Challenge: Rewrite the listing below, renaming "heading" to "title" wherever it occurs and keeping all other text unchanged; omit the pictures from your answer.

Data provided:

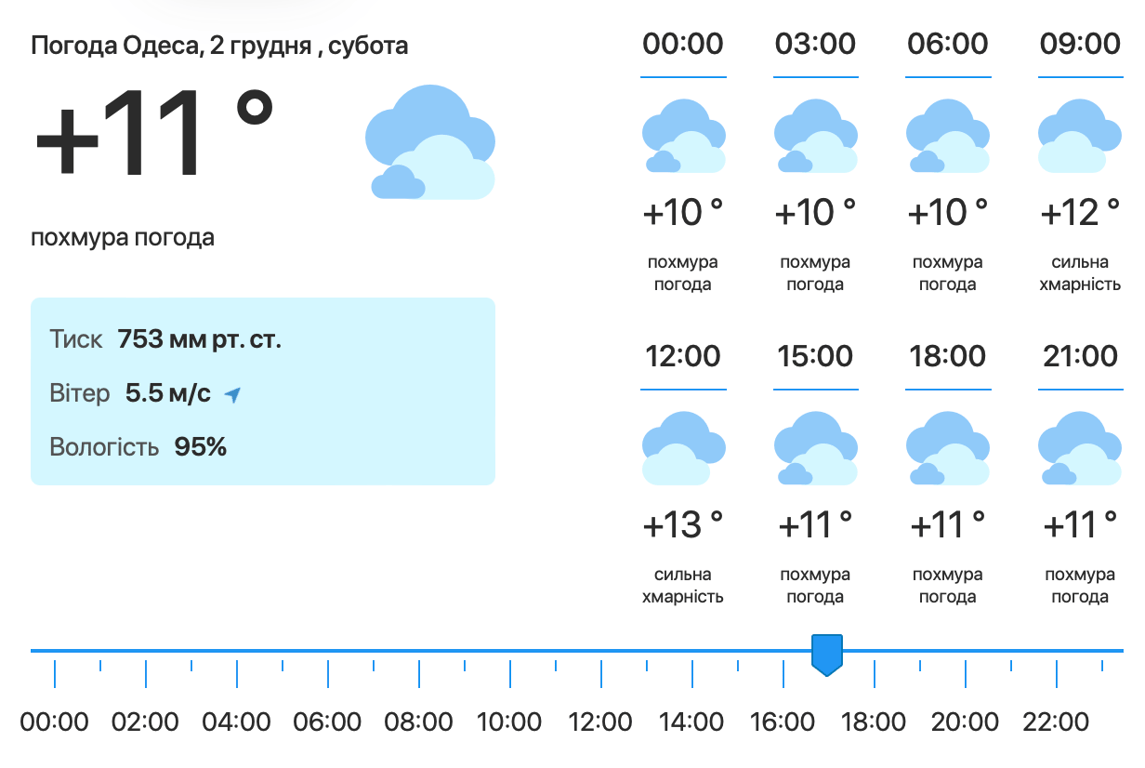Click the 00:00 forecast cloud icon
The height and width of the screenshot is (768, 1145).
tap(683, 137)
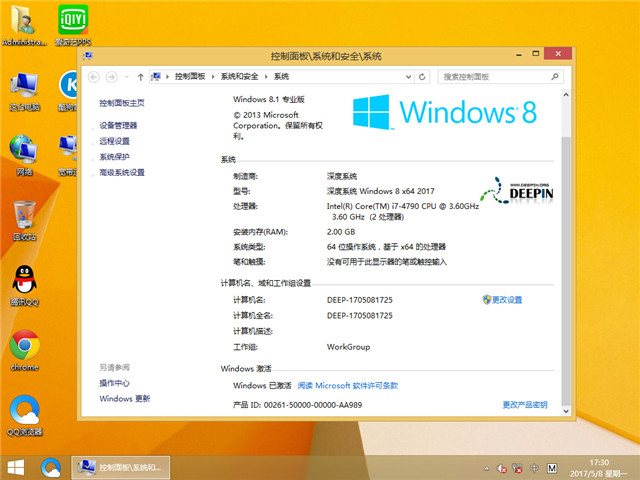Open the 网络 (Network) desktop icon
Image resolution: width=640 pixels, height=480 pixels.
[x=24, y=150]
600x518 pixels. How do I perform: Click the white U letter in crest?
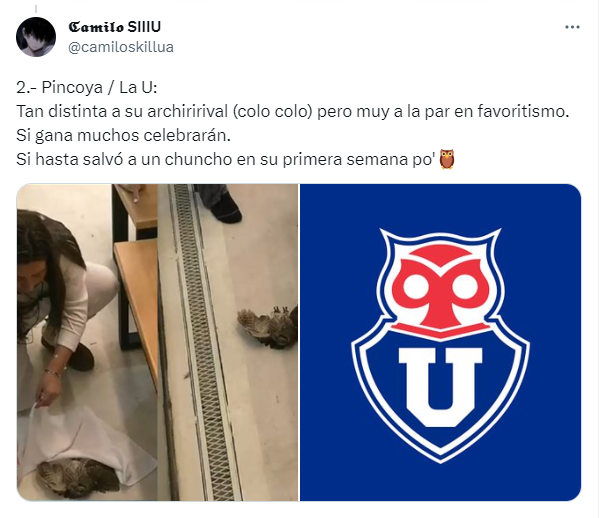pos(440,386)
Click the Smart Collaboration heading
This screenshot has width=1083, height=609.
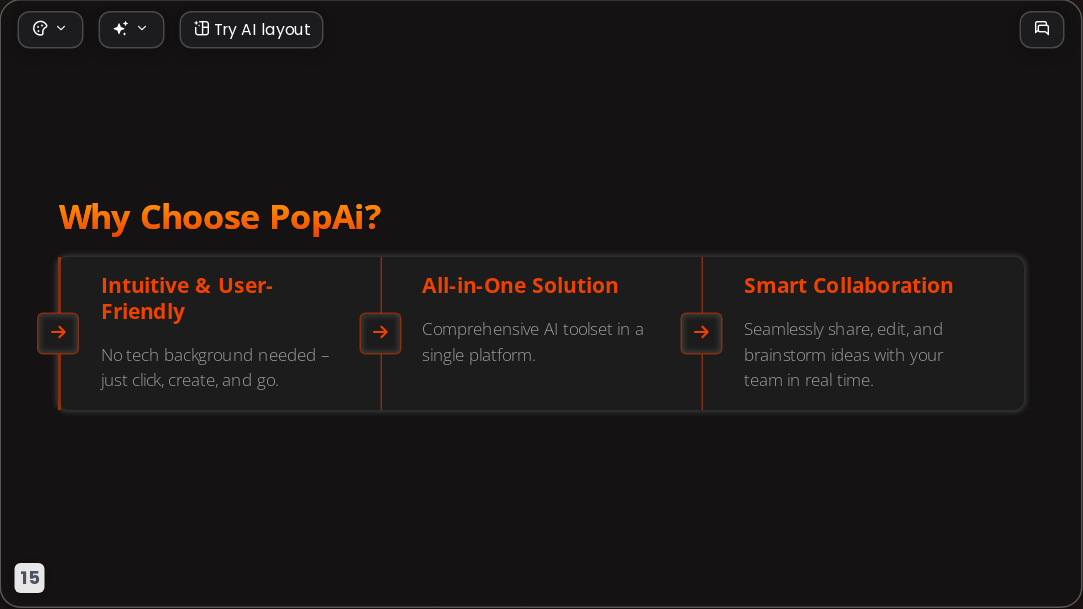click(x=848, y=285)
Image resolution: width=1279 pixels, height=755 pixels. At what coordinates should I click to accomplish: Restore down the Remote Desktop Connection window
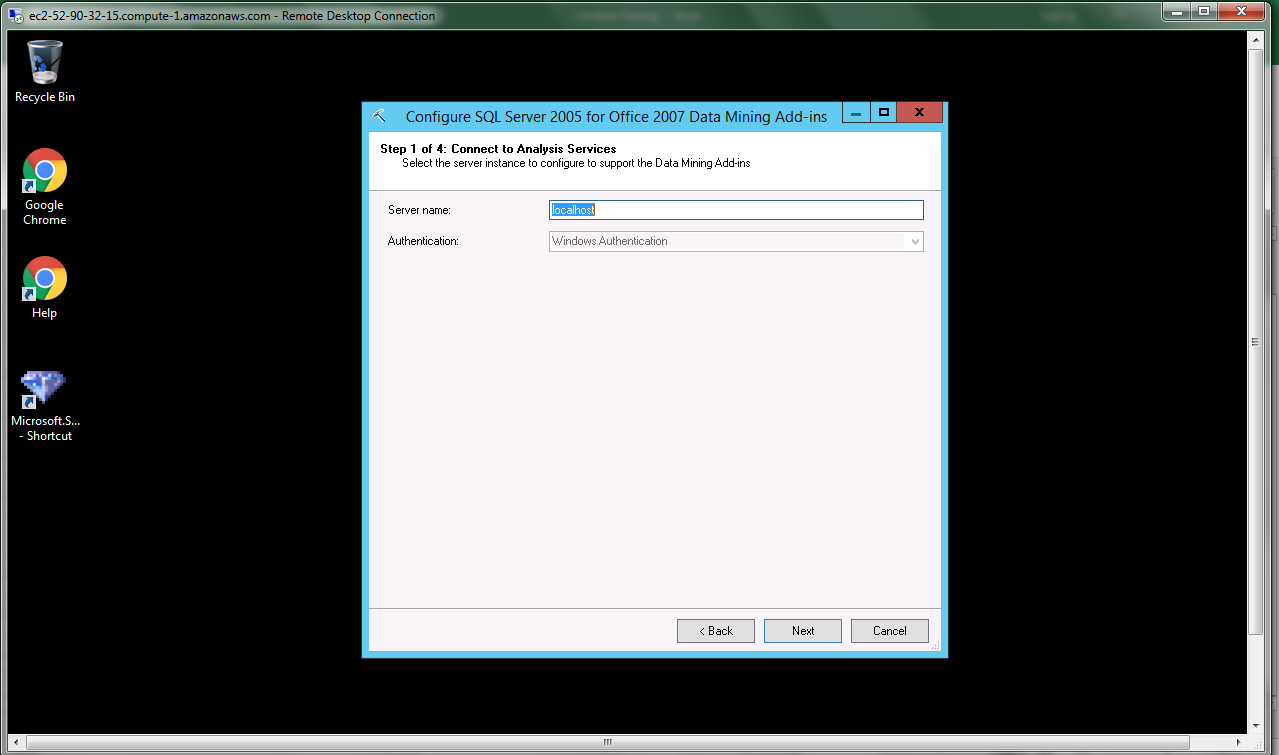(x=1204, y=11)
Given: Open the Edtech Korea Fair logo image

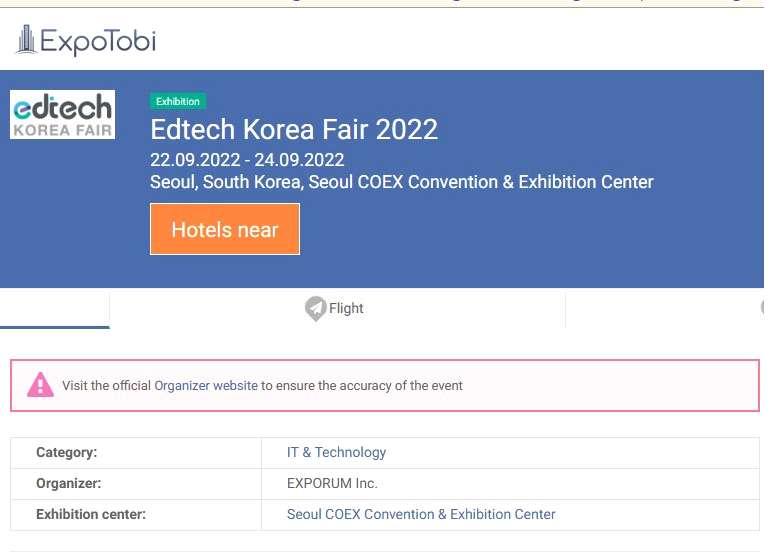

The output:
Click the 00:00 forecast cloud icon
The height and width of the screenshot is (768, 1145).
tap(683, 137)
Open the 网络 (Network) desktop icon
Image resolution: width=640 pixels, height=480 pixels.
[x=24, y=150]
600x518 pixels. How do I perform: Click the white U letter in crest?
pos(440,386)
Click the Smart Collaboration title
This screenshot has width=1083, height=609.
click(x=848, y=285)
Image resolution: width=1279 pixels, height=755 pixels. At what coordinates should I click to accomplish: Restore down the Remote Desktop Connection window
(x=1204, y=11)
Given: Open the Edtech Korea Fair logo image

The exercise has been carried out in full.